### Goal
Report each line of the material below that contains the string "height". Case matters.

======== Listed entries ========

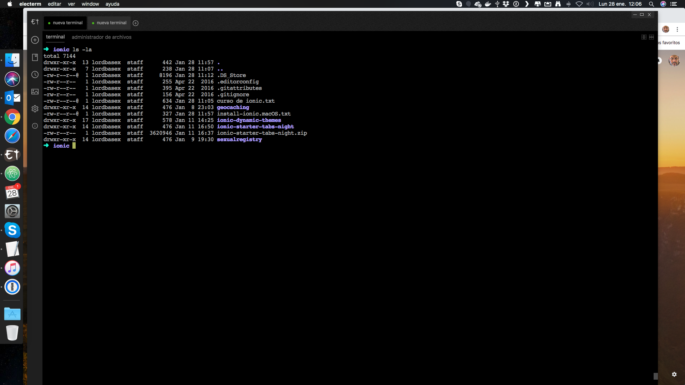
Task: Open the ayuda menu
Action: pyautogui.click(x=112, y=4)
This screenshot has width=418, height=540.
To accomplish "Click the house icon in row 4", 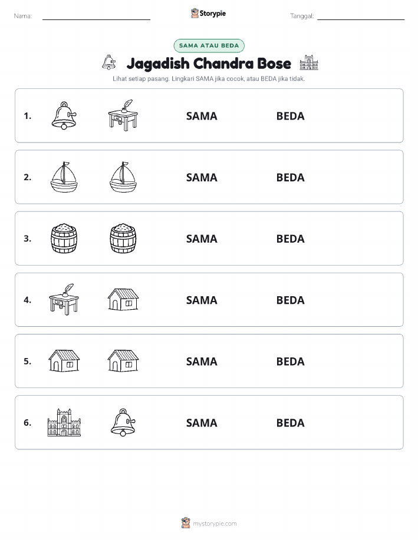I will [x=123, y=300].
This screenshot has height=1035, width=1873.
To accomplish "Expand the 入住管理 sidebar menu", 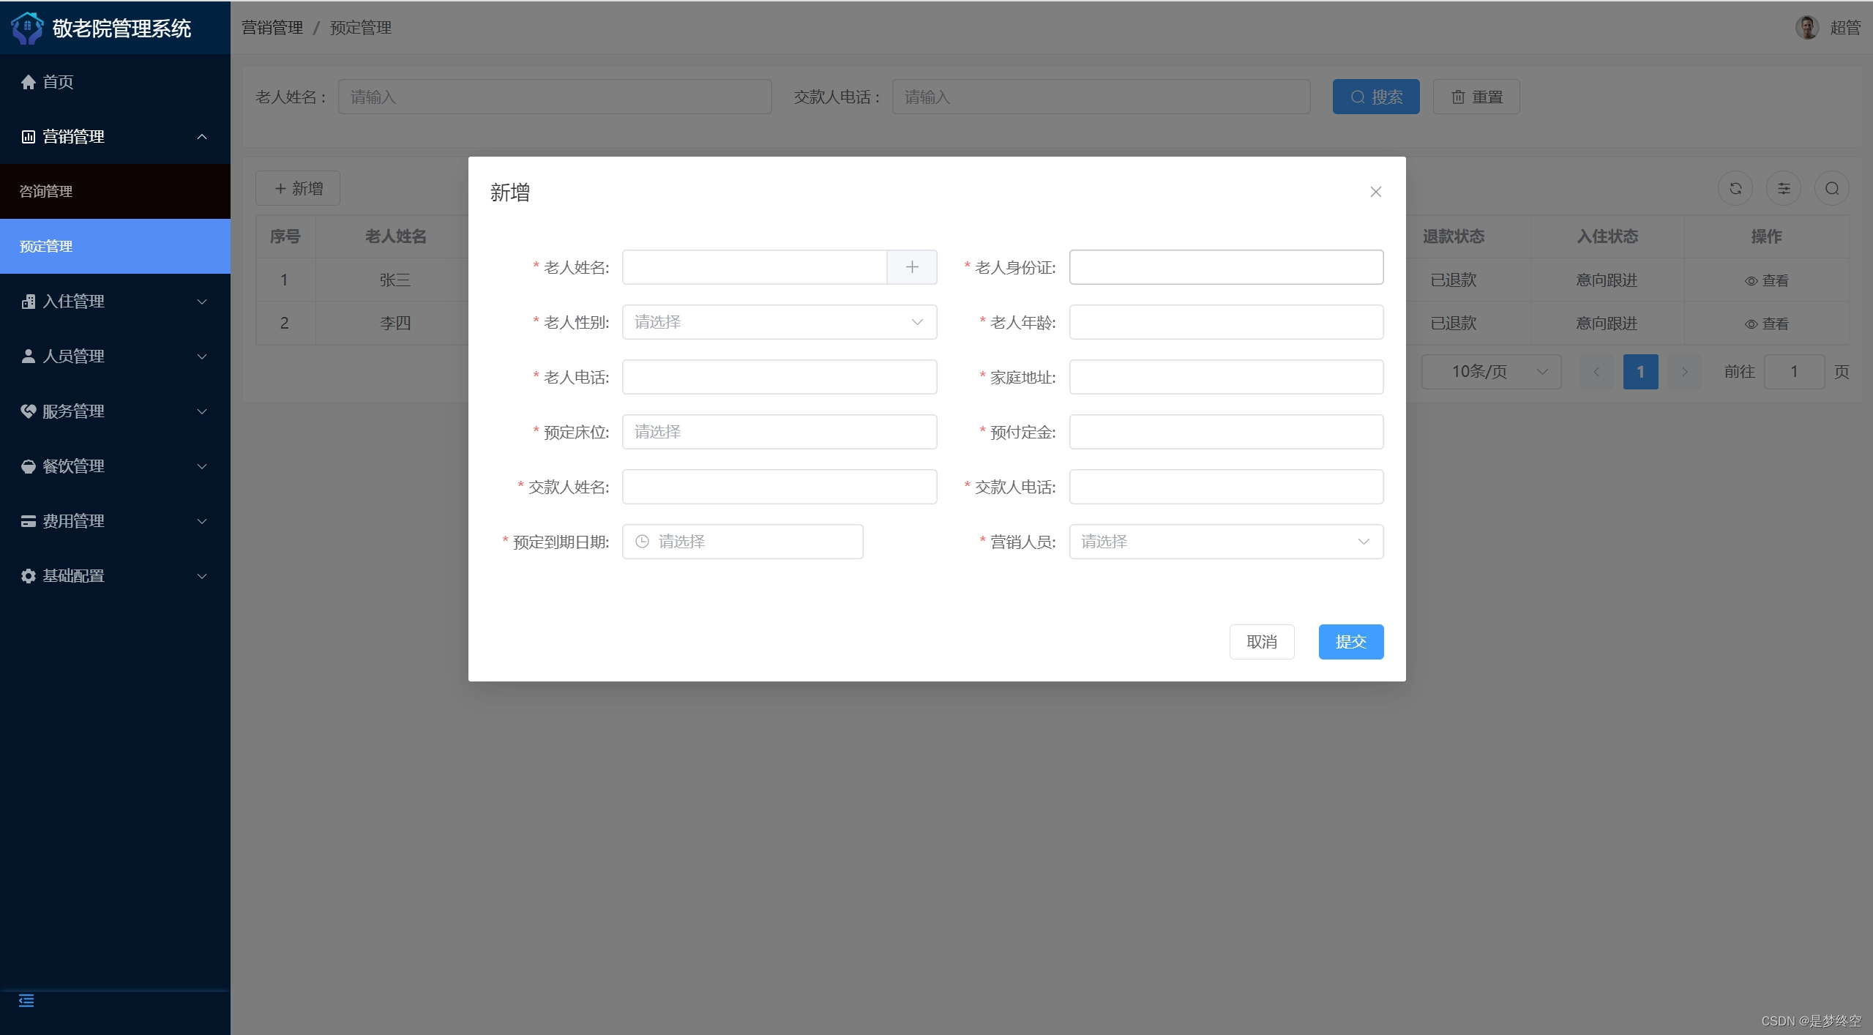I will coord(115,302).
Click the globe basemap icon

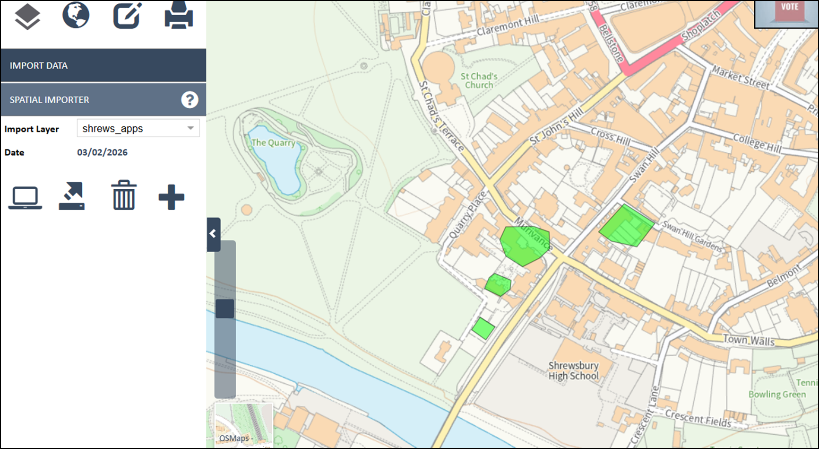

========

### Solution for this problem
This screenshot has width=418, height=540.
This screenshot has height=1035, width=1873.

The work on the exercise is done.